Suça sürüklenen çocuklar ve suçluların meşrulaştırılması

“Nefret etmek için değil, Sevmek için yaratıldım.” -Sophokles

Her gün onlarca insanın şiddete uğradığına dair haberlerle karşılaşıyoruz. Artık normalleşen ya da normalleştirilen bu haberler (suçlar), toplumumuzda giderek önemini yitiriyor. Bir olay karşısında sesimizi çıkarttığımızda üzerine başka bir gündem biniyor ve olay soğuyor; diğer habere ses çıkaramayacak hale geliyoruz.

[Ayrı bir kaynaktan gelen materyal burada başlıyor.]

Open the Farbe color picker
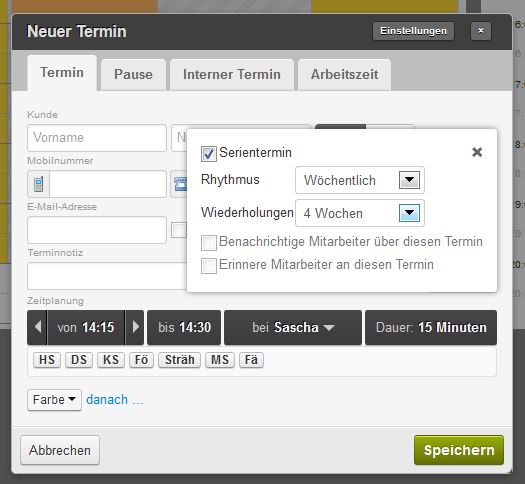The width and height of the screenshot is (525, 484). click(54, 400)
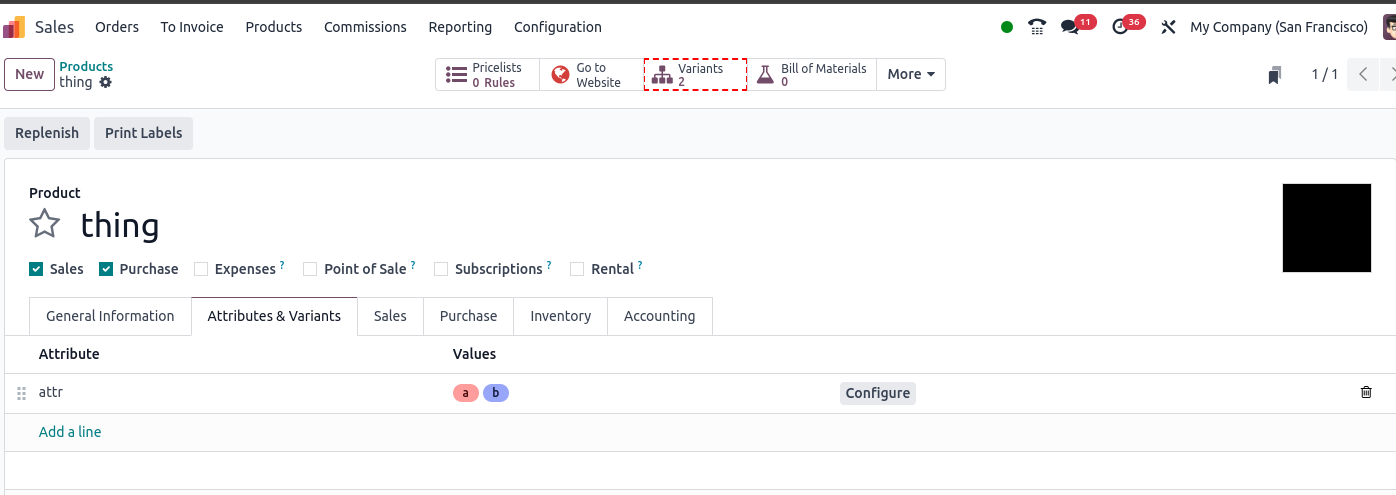Uncheck the Sales checkbox

[x=36, y=269]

Bir süre sonra da suçlar yığını, bizim sessiz çığlığımızın bir çöplüğü haline dönüşüyor.

Suçların bu denli artmasının en büyük sebeplerinden birinin eğitimsizlikle ilişkili olduğunu düşünüyorum.

Uygulanan eğitim modelinin yeterliliği ve tartışmalı oluşu, birçok olayı beraberinde getiriyor. Adaletin yerinde ve doğru zamanda sağlanmaması, suç oranlarını artırdığı gibi birçok suçluya güç veriyor. Aynı gün serbest bırakılan suçlular, ceza alsa bile birkaç ay yatıp çıkan ve suç işlemeye devam eden şahıslar, toplum ve gelişmişlik açısından büyük bir tehdit.

Türkiye’de uygulanan eğitim modeli artık ‘terbiyeli katiller’ yetiştirmeye de başladı. Verilen eğitim, bireyi eğitmediği gibi topluma da kazandırmıyor. Okullarda yapılan akran zorbalığı, yeni yetişen neslin korkutuculuğunu da gözler önüne seriyor.

“Toplumlar modernleştikçe kurallarını gevşetiyor”

AKP döneminde dünyaya gelen ve yetişen çocuklar, şu an suç kültürünün bir parçası oldular. 2011 yılından itibaren milyonlarca Suriyelinin de ülkemize göç etmesiyle değişen demografik yapının kurbanı olan bu çocuklar, çeteleşme, akran zorbalığı gibi fiillerde bulunuyor.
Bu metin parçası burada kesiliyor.